Run Curation on Local JSONL#
Use this path when your corpus already exists as local JSONL files.
Input Requirements#
Each input record must contain the configured text_field.
The default field name is text.
Example record:
{"id": "doc-001", "text": "The text to keep, filter, or route downstream."}
Minimal Local Run#
Start with optional filters disabled. This verifies the reader and writer path before adding model-backed filters.
$ uv sync --extra curate
$ export RAY_ENABLE_UV_RUN_RUNTIME_ENV=0
$ uv run --no-sync nemotron steps run curate/nemo_curator -c tiny \
input_glob="${PWD}/data/my_corpus/**/*.jsonl" \
output_dir="${PWD}/output/curated-jsonl" \
text_field=text \
language_codes=[] \
domains=[] \
quality_filters={}
Use an absolute path or a path relative to the repository root.
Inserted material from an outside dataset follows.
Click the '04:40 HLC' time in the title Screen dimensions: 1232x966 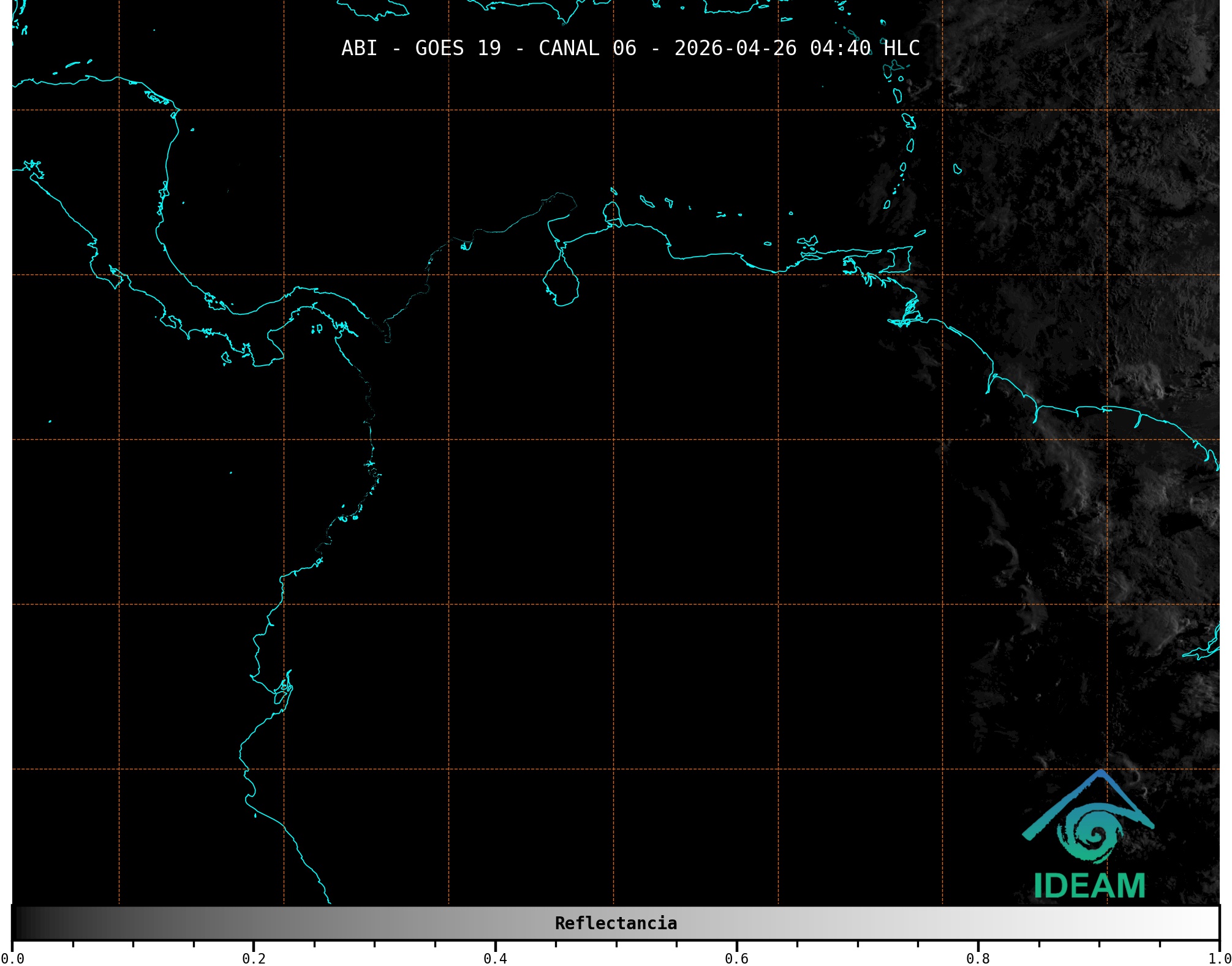pyautogui.click(x=864, y=48)
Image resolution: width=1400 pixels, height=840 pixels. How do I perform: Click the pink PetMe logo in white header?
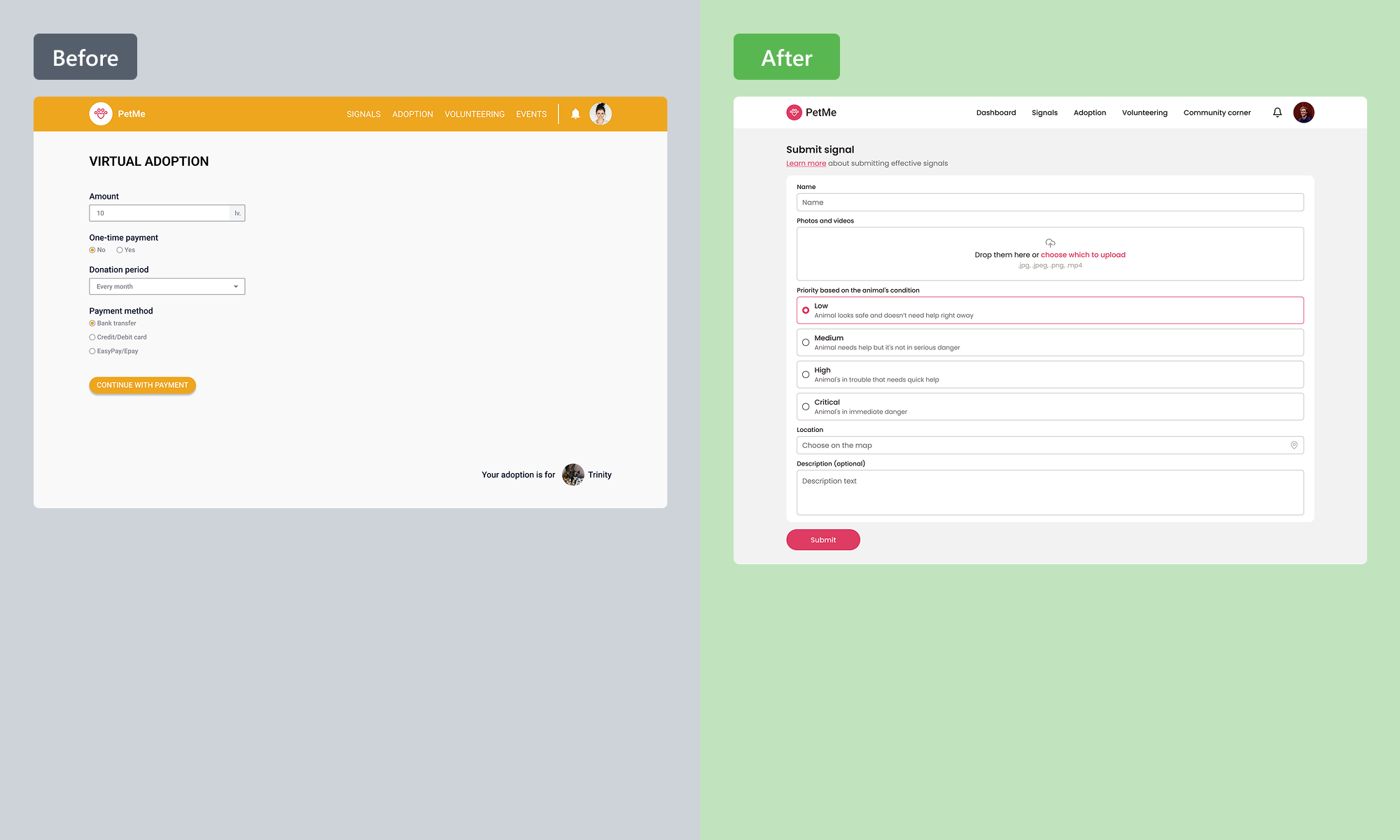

When running on a remote executor, make sure the path exists inside the container or shared mount.
Add CPU Resources#
For local runs, you can set Ray CPU count in YAML or as a CLI override:
$ uv run --no-sync nemotron steps run curate/nemo_curator -c tiny \
input_glob="${PWD}/data/my_corpus/**/*.jsonl" \
output_dir="${PWD}/output/curated-jsonl" \
ray.num_cpus=4
For generated Lepton profiles, NEMOTRON_CURATOR_RAY_NUM_CPUS can provide the CPU count when ray.num_cpus is omitted.
Validate Output#
After the run:
Confirm that output shards exist under
output_dir.Count records before and after filtering.
Inspect a few output records to confirm the
text_fieldis present and not empty.
If output is empty, run again with language_codes=[], domains=[], and quality_filters={} before enabling filters.